# Work to do
Find each line in the listing below that contains the word "dimensions", and copy those lines.

# Data listing
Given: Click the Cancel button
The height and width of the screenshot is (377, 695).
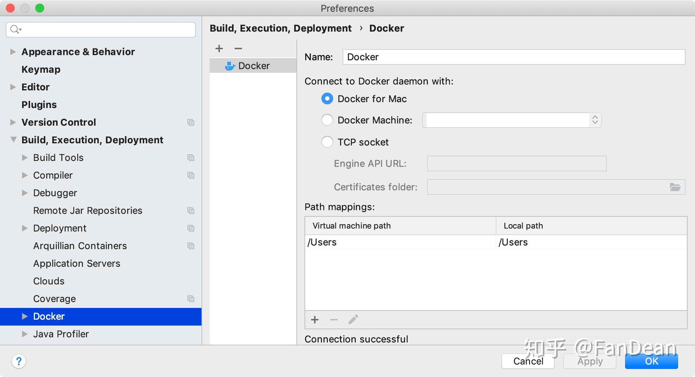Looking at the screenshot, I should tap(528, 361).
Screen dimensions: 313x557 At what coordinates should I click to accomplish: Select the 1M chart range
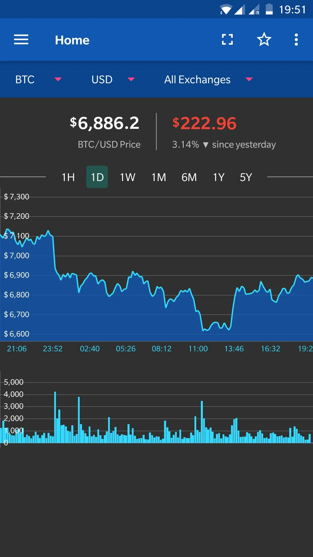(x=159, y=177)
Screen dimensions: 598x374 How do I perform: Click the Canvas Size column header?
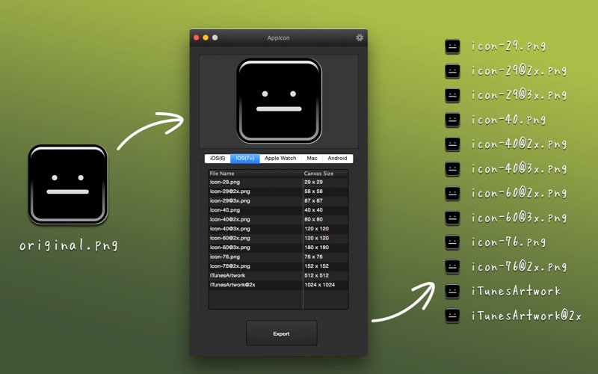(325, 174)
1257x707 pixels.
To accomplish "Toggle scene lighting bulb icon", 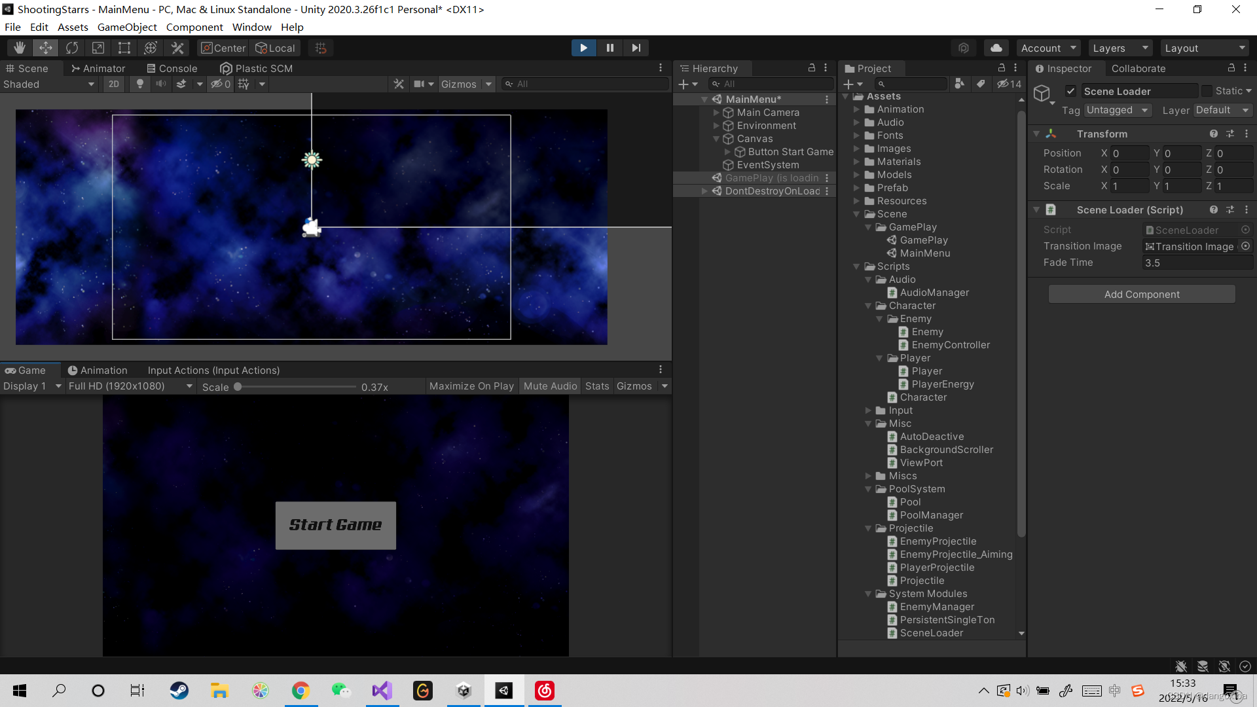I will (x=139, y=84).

# Answer to the task
Screen dimensions: 313x557 At what coordinates should I click to accomplish: Select the 1M chart range
Screen dimensions: 598x374 How do I perform: Click the Canvas Size column header?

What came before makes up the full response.